La voix du capitaine Kaplan était calme et professionnelle, et Aivars Terekhov hocha la tête en réponse à sa déclaration. Ainsi qu'a ce qu'elle avait tu : d'après les conditions spécifiées, les pinasses d'Abigail Hearns se trouvaient à deux minutes du point auquel elles devraient décélérer pour une interception zéro-zéro à la position actuelle de Rival Trois. Les BAL, compte tenu de leur taux d'accélération inférieur, avaient déjà dépassé ce point, et leur force jointe se trouvait à environ 2,86 millions de kilomètres — un peu plus de quatre-vingt-quinze secondes-lumière — de Rival Trois. Bien sûr, nul ne s'était jamais attendu à ce que les pinasses décélèrent avant d'avoir effectué leur passage d'attaque, mais elles se rapprochaient toutefois dangereusement, même pour les capteurs d'un cargo, si l'équipage de Rival Trois était en alerte. En théorie, Terekhov pourrait attendre vingt-six minutes avant de transmettre l'ordre d'attaque, puisque le temps de transmission serait effectivement de zéro pour le com à pulsations gravi-tiques.

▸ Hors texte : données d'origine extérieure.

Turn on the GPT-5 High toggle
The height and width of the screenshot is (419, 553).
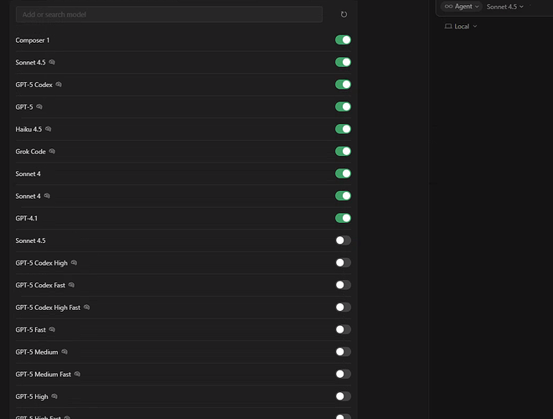pyautogui.click(x=343, y=396)
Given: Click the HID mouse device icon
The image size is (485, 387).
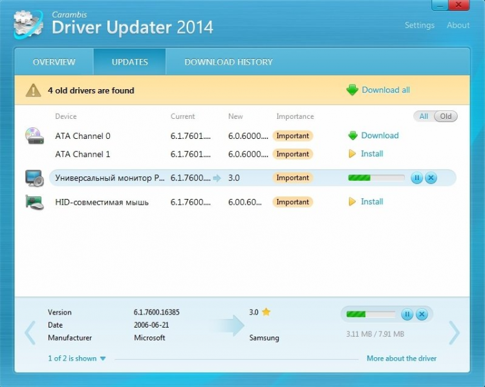Looking at the screenshot, I should [34, 202].
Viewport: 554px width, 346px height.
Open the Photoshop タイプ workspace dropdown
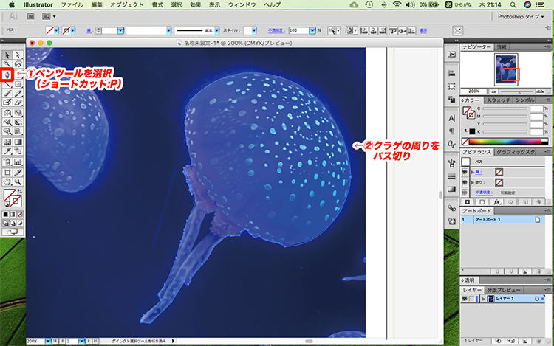523,15

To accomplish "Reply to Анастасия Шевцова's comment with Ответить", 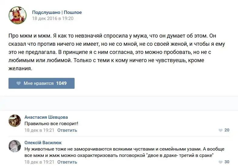I will (x=67, y=130).
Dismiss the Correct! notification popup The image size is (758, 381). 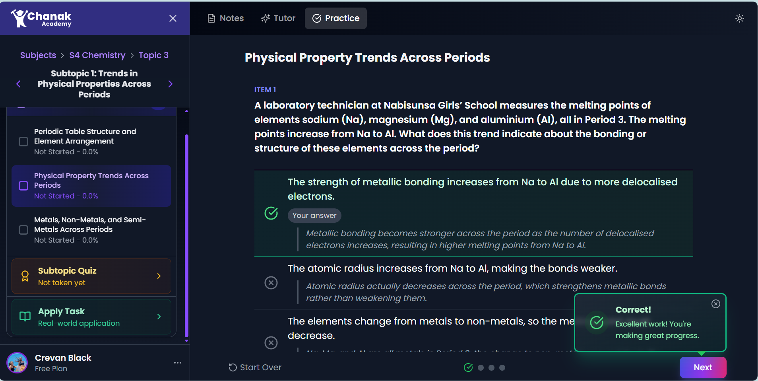(x=716, y=304)
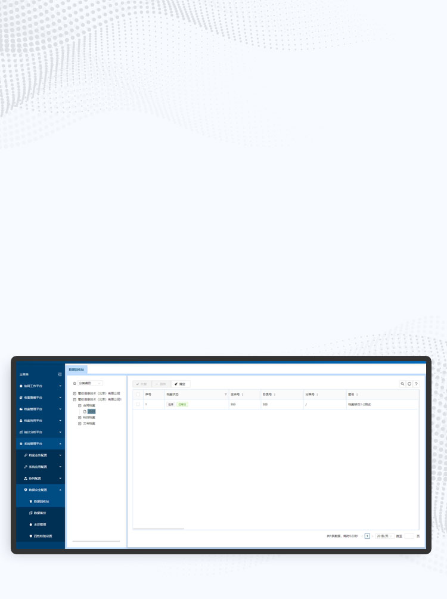This screenshot has height=599, width=447.
Task: Check the checkbox for row 1
Action: [x=138, y=404]
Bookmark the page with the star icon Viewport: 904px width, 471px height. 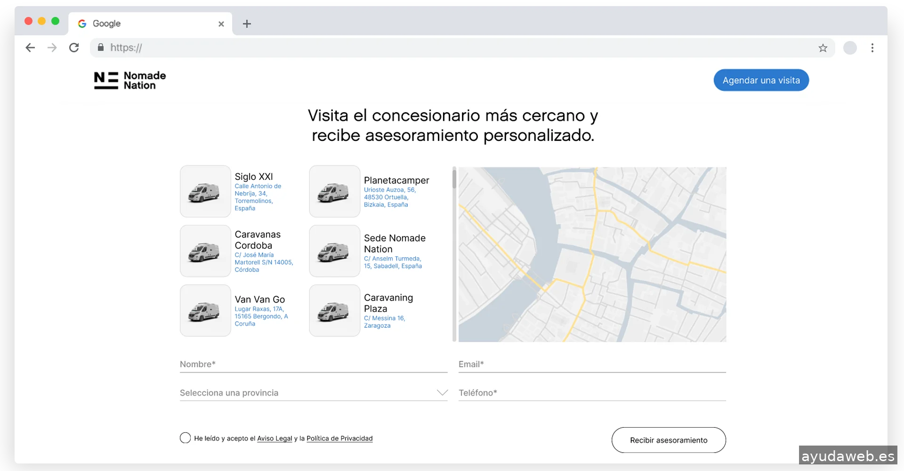[x=823, y=48]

Restait un léger problème : au moment où le système de communication supraluminique de l'Hexapuma serait branché, Rival Un et Rival Deux s'en rendraient compte aussitôt.

Terekhov bascula un peu en arrière son fauteuil de commandement, croisa les doigts sous le menton et observa le répétiteur tactique principal.

Comme il s'y était attendu, Rival Un et Rival Deux avaient poursuivi leur pénétration du système à la vitesse ridiculement faible de huit mille six cents km/s durant treize heures et vingt-deux minutes, filant droit vers la position qu'occuperait Pontifex au moment où ils comptaient arriver. Cette approche directe avait permis à Kaplan et à l'aspirante Zilwicki de les pister encore plus facilement que prévu, et le BAL nuncien Grizzly avait été dûment envoyé en position pour détecter » les intrus et donner l'alerte. Les Rivaux avaient répondu en se fendant de quelques dizaines de gravités d'accélération, conservant le même cap et tentant de s'éloigner assez du Grizzly pour disparaître de ses capteurs... encore une fois, exactement comme prévu, aussi Terekhov se recommanda-t-il consciencieusement de ne pas tomber dans l'excès de confiance.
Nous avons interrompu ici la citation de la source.